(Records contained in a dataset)
************

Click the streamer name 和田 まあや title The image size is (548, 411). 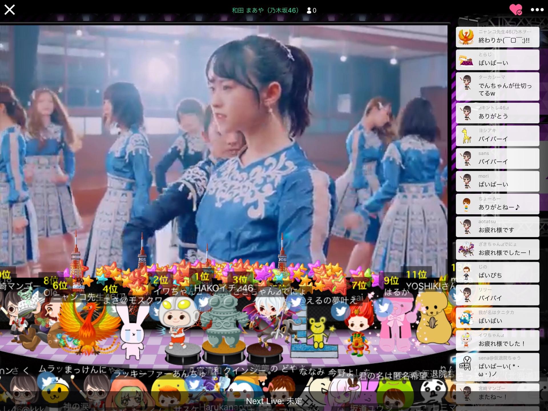(x=265, y=11)
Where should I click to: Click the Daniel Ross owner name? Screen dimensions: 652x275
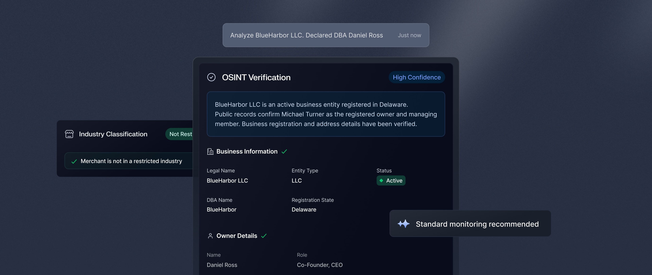pyautogui.click(x=222, y=265)
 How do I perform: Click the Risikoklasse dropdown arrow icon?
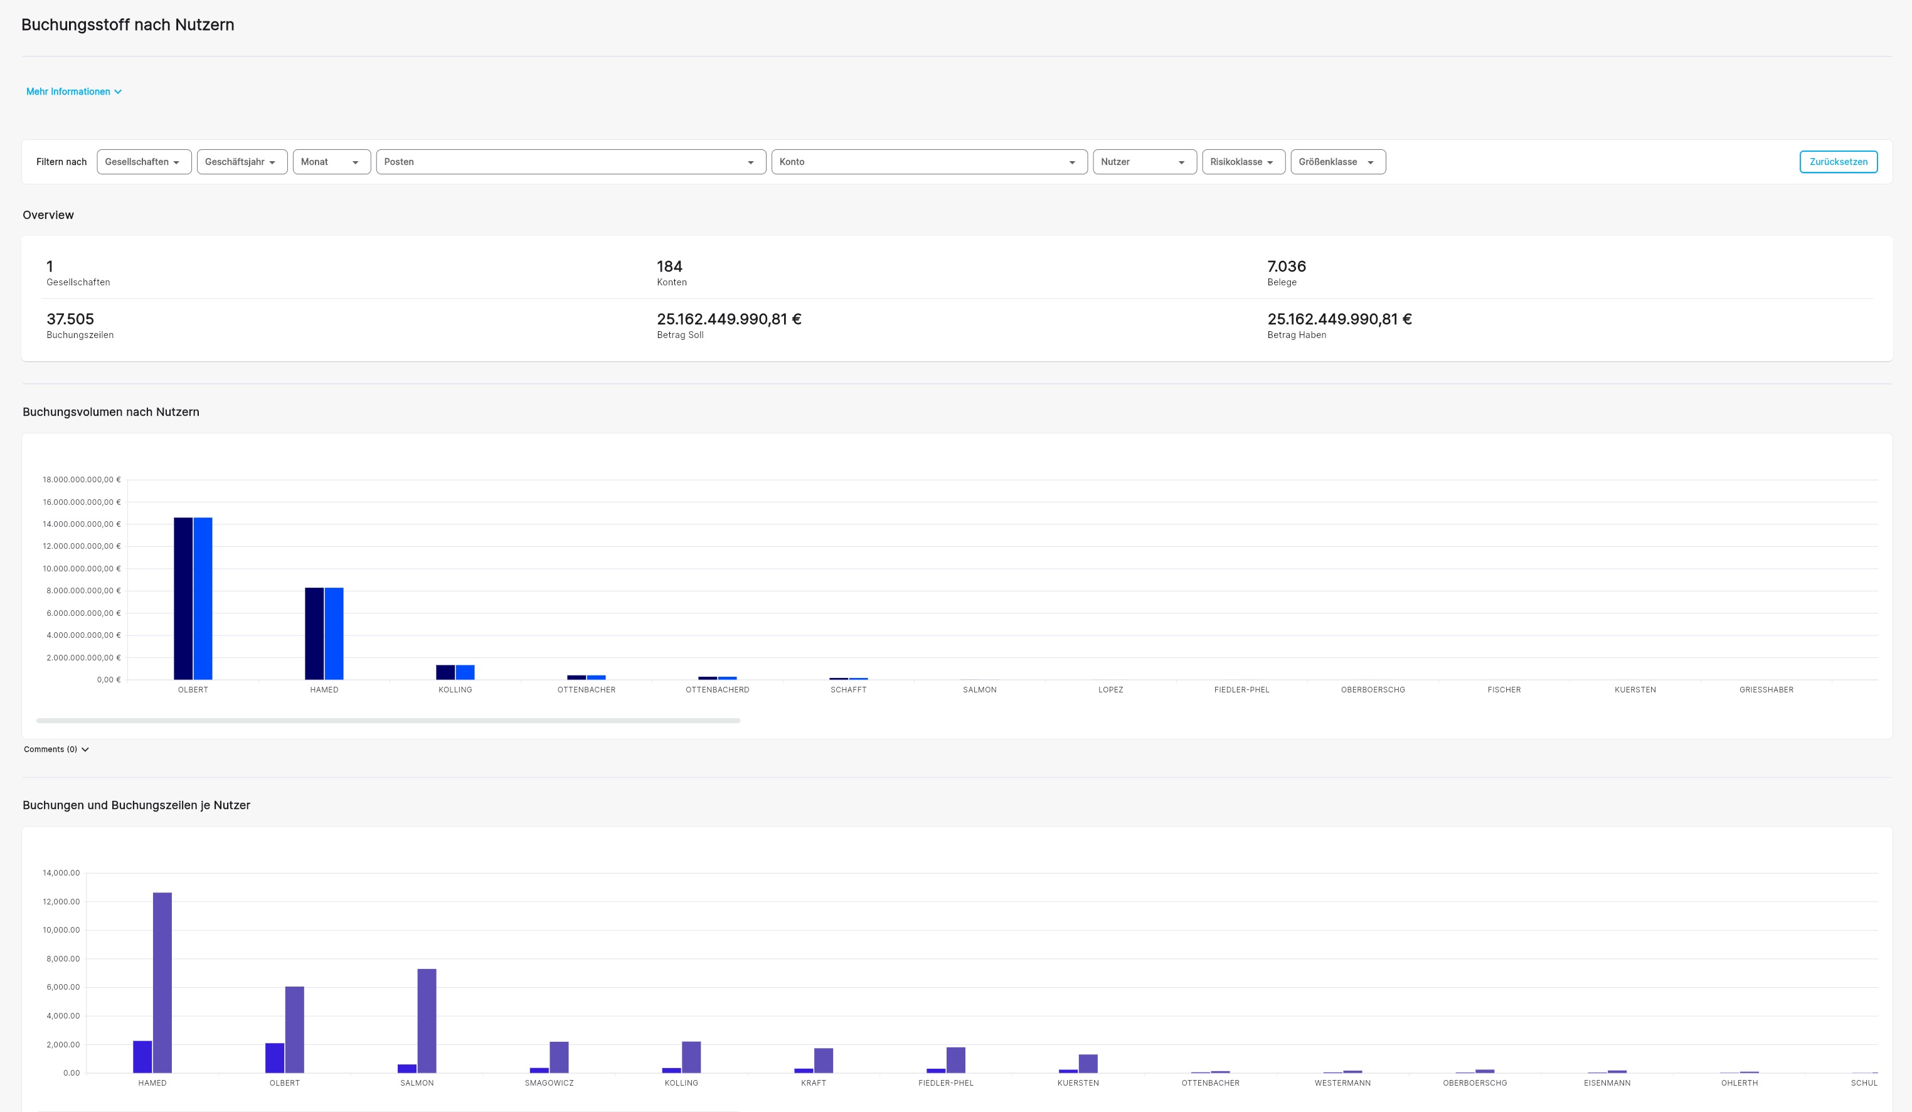click(1270, 162)
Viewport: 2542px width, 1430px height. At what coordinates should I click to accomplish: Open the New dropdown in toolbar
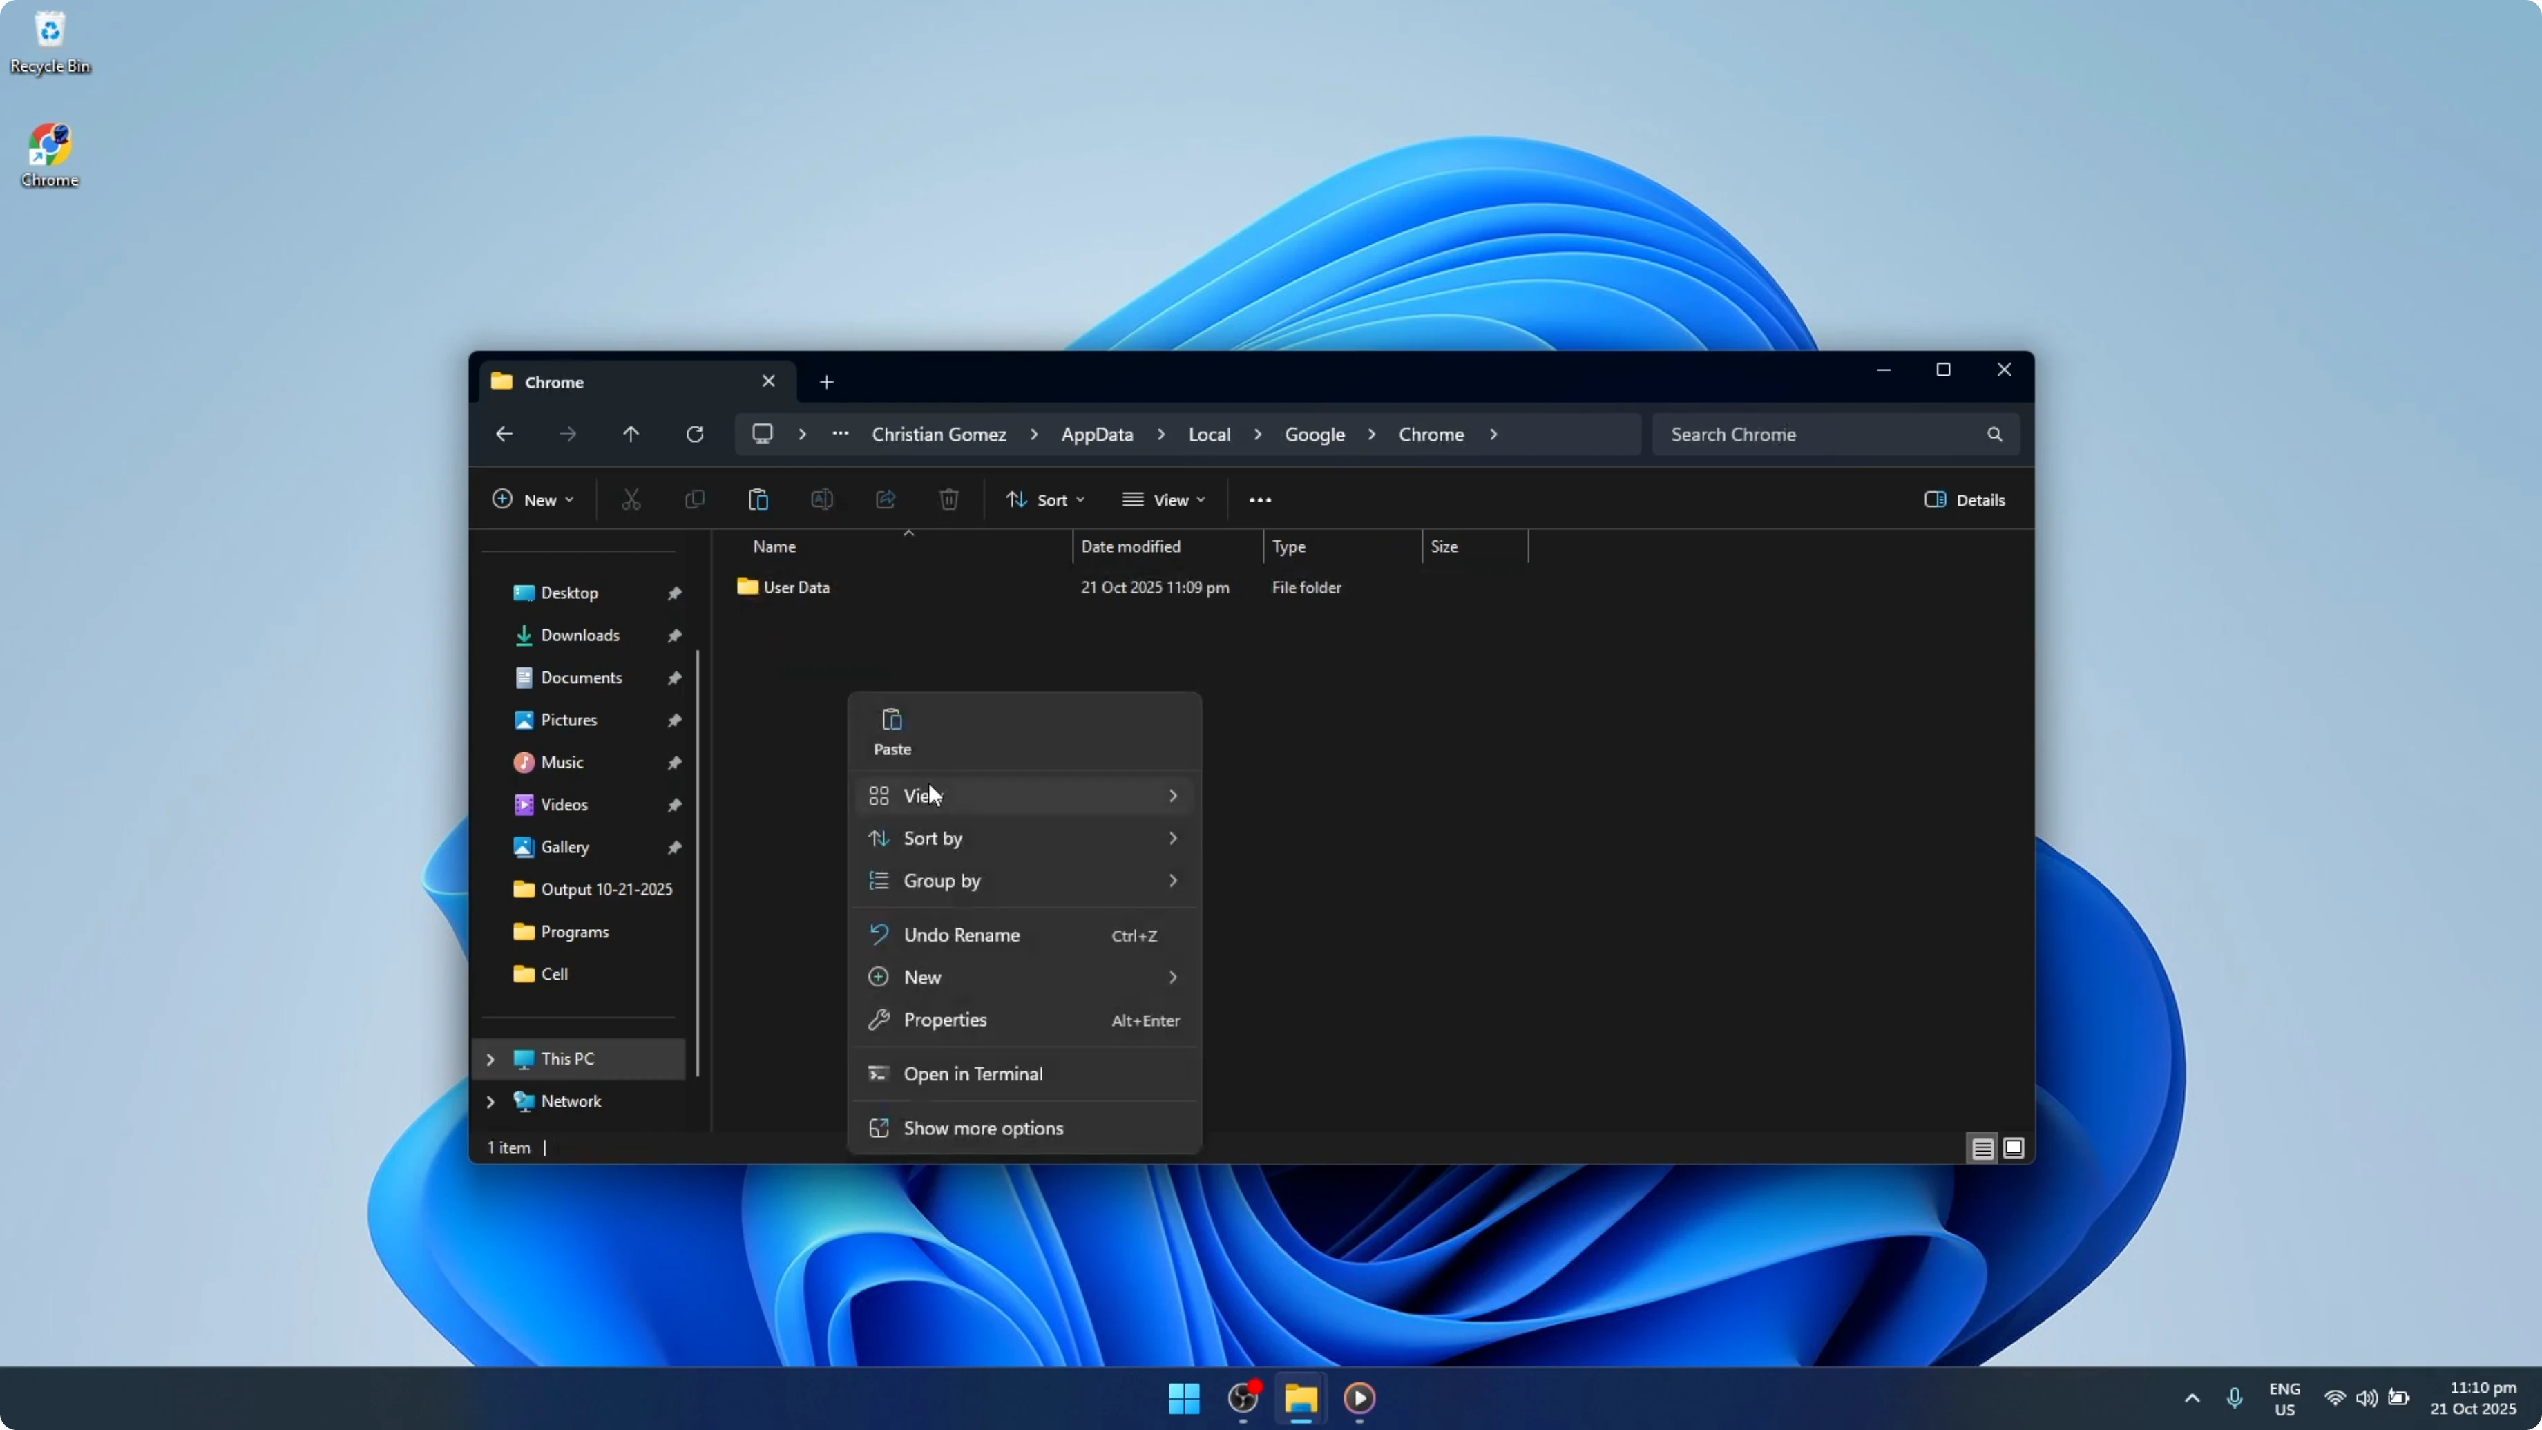[533, 499]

************

Problem statement = Please transcribe exactly the lines from the one that contains "Where should I" through the closing line of the entries, with no pictures.

Exercise answer =
Where should I click to: Click the Daniel Ross owner name? Screen dimensions: 652x275
pyautogui.click(x=222, y=265)
 How do I perform: Click the Risikoklasse dropdown arrow icon?
click(1270, 162)
Viewport: 2542px width, 1430px height. At what coordinates should I click to accomplish: Open the New dropdown in toolbar
[533, 499]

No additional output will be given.